_What this task involves_: Search each line below for the word "dropdown" and list those that contain it.

Extracted data entries:
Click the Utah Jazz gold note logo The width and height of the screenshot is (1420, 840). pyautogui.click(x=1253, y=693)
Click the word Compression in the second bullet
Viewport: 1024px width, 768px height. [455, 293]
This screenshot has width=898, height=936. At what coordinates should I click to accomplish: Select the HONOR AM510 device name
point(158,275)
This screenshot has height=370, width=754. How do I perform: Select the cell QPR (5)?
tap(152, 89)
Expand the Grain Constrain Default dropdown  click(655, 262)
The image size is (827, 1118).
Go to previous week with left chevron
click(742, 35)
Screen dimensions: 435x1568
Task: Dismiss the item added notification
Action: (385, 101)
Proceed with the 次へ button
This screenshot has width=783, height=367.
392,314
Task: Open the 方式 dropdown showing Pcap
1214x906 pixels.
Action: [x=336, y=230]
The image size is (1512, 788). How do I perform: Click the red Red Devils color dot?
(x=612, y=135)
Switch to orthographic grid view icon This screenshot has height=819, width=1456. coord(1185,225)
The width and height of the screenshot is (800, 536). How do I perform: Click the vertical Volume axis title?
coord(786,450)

_Answer space_:
Expand the Grain Constrain Default dropdown  click(655, 262)
Task: Open the 方式 dropdown showing Pcap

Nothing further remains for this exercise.